EMA (Exponential Moving Average) is an incredibly useful concept that finds application in various scenarios:

  • Weight Updates: EMA is used for updating model weights while retaining a historical record of previous weights. This enables the model to blend new information with past knowledge effectively.

  • Self-Supervised Learning: EMA is commonly employed in Self-Supervised Learning setups. The weights obtained from Self-Supervised Learning are often utilized for downstream tasks like classification and segmentation.

Clarification on EMA’s Impact

Initially, there was a misconception that the EMA process directly impacts the ongoing training of model weights. However, this is not the case. In reality, the EMA process involves the creation of a duplicated set of weights. These duplicate weights are updated alongside the primary training process, and the updated weights are subsequently leveraged for validation purposes.
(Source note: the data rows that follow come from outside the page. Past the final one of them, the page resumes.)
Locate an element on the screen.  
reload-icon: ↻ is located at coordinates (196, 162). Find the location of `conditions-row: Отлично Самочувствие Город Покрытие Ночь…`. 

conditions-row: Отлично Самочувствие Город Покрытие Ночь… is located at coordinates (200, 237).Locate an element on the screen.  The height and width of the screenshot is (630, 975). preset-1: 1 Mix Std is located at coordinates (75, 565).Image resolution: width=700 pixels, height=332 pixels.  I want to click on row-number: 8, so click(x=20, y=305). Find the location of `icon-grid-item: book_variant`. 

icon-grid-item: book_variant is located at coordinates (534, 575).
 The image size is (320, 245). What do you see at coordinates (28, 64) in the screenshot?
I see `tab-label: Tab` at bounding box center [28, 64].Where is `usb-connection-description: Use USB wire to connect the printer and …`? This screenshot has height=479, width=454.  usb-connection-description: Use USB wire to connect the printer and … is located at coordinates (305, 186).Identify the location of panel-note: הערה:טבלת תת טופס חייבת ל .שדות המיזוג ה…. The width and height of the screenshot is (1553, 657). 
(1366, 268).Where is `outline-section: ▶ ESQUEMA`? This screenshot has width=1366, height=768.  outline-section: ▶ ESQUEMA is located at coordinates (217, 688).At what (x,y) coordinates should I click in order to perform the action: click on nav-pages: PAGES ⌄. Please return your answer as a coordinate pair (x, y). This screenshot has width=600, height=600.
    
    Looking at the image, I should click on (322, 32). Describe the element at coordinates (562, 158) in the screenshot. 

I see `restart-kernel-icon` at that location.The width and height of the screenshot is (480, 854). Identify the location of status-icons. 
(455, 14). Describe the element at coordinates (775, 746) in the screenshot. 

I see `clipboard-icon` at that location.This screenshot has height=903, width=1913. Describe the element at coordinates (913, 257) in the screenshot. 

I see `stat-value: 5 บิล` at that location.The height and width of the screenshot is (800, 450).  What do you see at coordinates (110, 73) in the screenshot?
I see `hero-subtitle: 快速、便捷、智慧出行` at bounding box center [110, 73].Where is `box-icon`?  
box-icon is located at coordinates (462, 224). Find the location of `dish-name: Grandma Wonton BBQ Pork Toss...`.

As a result, the overall training procedure remains unaffected by the EMA process.

import torch.nn as nn
import torch
from copy import deepcopy

class Model(nn.Module):
    def __init__(self,):
        super().__init__()

        self.layer = nn.Linear(3,3,bias=False)

    def forward(self,x):
        return self.layer(x)
    
@torch.no_grad()
def init_weights_1(m):
    print(m)
    if type(m) == nn.Linear:
        m.weight.fill_(1.0)
        print(m.weight)

@torch.no_grad()
def init_weights_2(m):
    print(m)
    if type(m) == nn.Linear:
        m.weight.fill_(2.0)
        print(m.weight)
teacher = Model().apply(init_weights_1) ## TO BE UPDATED
student = Model().apply(init_weights_2) ## From Training
Linear(in_features=3, out_features=3, bias=False)
Parameter containing:
tensor([[1., 1., 1.],
        [1., 1., 1.],
        [1., 1., 1.]], requires_grad=True)
Model(
  (layer): Linear(in_features=3, out_features=3, bias=False)
)
Linear(in_features=3, out_features=3, bias=False)
Parameter containing:
tensor([[2., 2., 2.],
        [2., 2., 2.],
        [2., 2., 2.]], requires_grad=True)
Model(
  (layer): Linear(in_features=3, out_features=3, bias=False)
)
@torch.no_grad()
def ema_model(teacher_model, student_model,decay=0.5):
    teacher_model.eval()

    for teacher_wt,student_wt in zip(teacher_model.state_dict().values(),student_model.state_dict().values()):
        teacher_wt.copy_(teacher_wt*decay + student_wt*(1-decay))
ema_model(teacher,student)
teacher.state_dict()
OrderedDict([('layer.weight',
              tensor([[1.5000, 1.5000, 1.5000],
                      [1.5000, 1.5000, 1.5000],
                      [1.5000, 1.5000, 1.5000]]))])
student.state_dict()
OrderedDict([('layer.weight',
              tensor([[2., 2., 2.],
                      [2., 2., 2.],
                      [2., 2., 2.]]))])